# WHAT THE EXERCISE ASKS
Rewrite the stretch from the start of the items through "click(x=136, y=160)", substituting "capture" for every "screenshot" and leaving everything else unchanged.

•••••

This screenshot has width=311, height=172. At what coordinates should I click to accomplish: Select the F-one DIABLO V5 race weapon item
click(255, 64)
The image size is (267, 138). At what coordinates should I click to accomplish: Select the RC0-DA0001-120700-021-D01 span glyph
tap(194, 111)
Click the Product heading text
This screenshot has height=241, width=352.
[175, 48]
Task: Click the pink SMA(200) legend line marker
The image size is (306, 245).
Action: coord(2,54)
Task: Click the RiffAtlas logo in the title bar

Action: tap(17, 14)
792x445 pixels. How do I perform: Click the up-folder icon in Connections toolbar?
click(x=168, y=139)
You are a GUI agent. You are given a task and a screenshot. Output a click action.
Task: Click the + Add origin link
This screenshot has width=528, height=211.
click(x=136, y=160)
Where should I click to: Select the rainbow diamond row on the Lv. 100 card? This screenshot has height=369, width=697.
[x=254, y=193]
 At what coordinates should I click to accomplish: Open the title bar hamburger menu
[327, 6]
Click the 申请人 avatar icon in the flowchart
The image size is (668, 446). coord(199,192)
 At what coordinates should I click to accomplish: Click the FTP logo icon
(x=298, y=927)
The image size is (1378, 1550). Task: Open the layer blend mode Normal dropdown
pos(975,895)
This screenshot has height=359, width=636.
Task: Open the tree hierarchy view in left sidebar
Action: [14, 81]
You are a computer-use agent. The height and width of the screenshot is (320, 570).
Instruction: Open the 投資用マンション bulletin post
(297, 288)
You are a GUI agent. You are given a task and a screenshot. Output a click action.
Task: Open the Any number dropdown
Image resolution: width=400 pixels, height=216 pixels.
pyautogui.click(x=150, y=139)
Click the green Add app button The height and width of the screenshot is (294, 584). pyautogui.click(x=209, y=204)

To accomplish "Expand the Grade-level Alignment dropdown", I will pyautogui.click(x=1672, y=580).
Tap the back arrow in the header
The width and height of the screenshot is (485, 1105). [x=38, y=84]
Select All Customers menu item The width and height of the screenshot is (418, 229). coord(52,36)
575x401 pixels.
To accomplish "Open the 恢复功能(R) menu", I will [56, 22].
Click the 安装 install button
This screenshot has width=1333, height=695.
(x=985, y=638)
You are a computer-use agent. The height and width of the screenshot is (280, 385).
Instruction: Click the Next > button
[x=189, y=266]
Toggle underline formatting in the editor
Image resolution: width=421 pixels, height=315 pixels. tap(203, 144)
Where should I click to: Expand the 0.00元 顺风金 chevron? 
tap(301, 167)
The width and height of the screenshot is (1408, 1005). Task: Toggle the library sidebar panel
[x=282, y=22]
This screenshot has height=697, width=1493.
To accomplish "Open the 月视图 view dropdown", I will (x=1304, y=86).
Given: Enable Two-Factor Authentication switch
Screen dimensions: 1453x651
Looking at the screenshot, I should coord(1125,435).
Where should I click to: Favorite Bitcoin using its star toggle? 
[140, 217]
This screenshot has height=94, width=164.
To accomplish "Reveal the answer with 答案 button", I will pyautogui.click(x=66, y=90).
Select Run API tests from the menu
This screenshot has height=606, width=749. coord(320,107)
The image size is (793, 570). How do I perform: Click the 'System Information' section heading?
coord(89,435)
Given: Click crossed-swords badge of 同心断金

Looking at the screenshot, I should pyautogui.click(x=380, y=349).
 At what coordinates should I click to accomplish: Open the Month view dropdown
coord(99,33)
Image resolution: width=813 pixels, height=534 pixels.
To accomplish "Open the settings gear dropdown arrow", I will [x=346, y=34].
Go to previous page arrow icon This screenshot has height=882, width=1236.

•••••

# WRITTEN ANSWER
This capture has width=311, height=172. At what coordinates should I click to accomplish: Select the F-one DIABLO V5 race weapon item
click(255, 64)
The image size is (267, 138). At what coordinates should I click to accomplish: Select the RC0-DA0001-120700-021-D01 span glyph
tap(194, 111)
Click the Product heading text
This capture has height=241, width=352.
[175, 48]
Task: Click the pink SMA(200) legend line marker
The image size is (306, 245).
Action: coord(2,54)
Task: Click the RiffAtlas logo in the title bar

Action: tap(17, 14)
792x445 pixels. How do I perform: Click the up-folder icon in Connections toolbar?
click(x=168, y=139)
You are a GUI agent. You are given a task and a capture. Output a click action.
Task: Click the + Add origin link
This capture has width=528, height=211.
click(x=136, y=160)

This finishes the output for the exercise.